(Pixel coordinate grounding data)

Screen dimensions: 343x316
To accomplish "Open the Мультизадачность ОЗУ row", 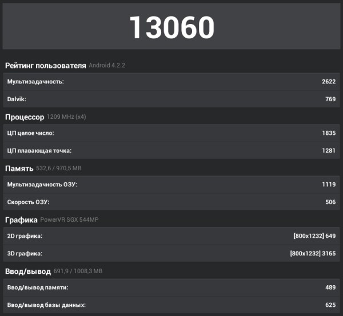I will pyautogui.click(x=172, y=185).
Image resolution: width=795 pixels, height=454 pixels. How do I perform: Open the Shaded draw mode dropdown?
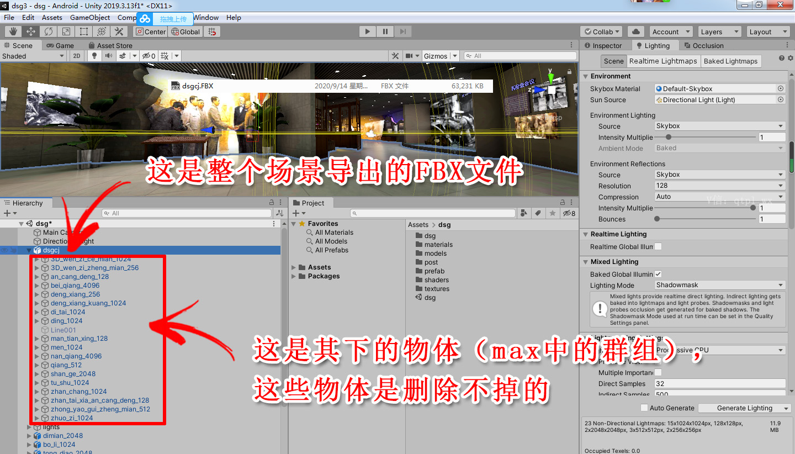coord(33,56)
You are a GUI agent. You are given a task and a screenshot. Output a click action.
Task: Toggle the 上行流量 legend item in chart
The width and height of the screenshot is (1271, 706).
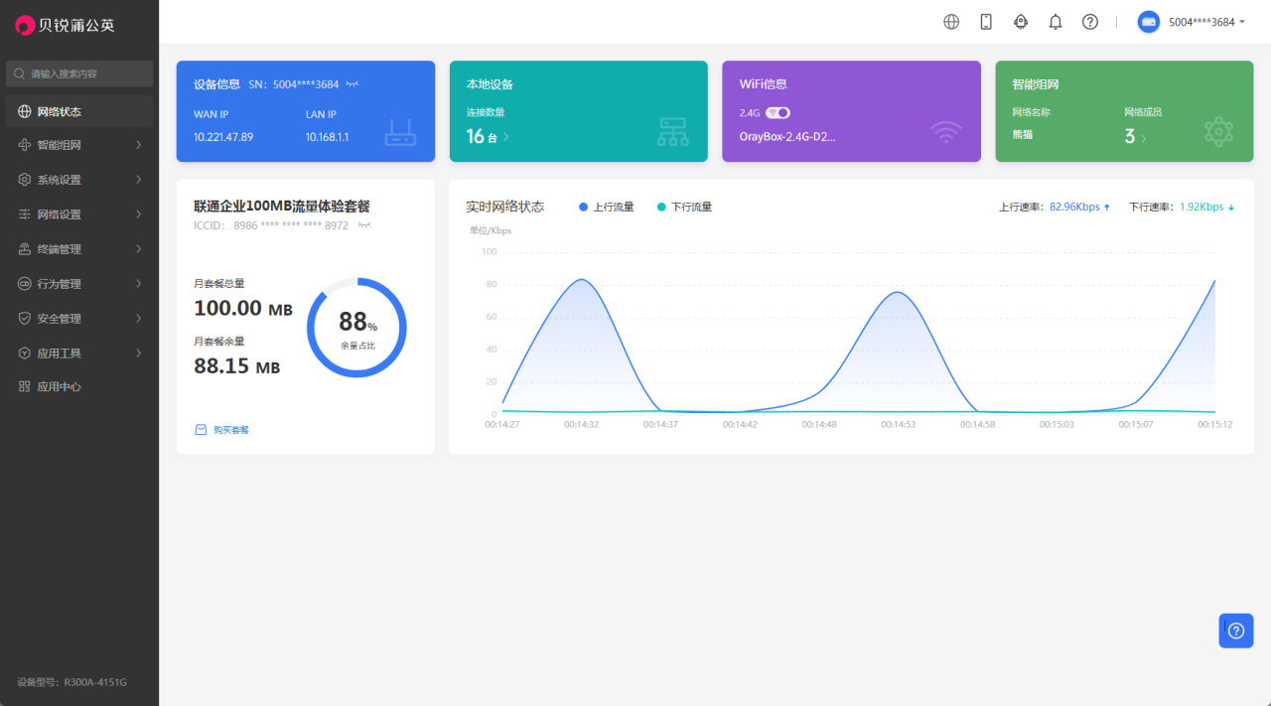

ABOUT THIS TASK:
Give again, unchanged, only the lines from the line containing "Task: Toggle the 上行流量 legend item in chart" to the last line of the records above. Pictures do not belong in the copy.

FINISHED EXERCISE:
Task: Toggle the 上行流量 legend item in chart
The width and height of the screenshot is (1271, 706).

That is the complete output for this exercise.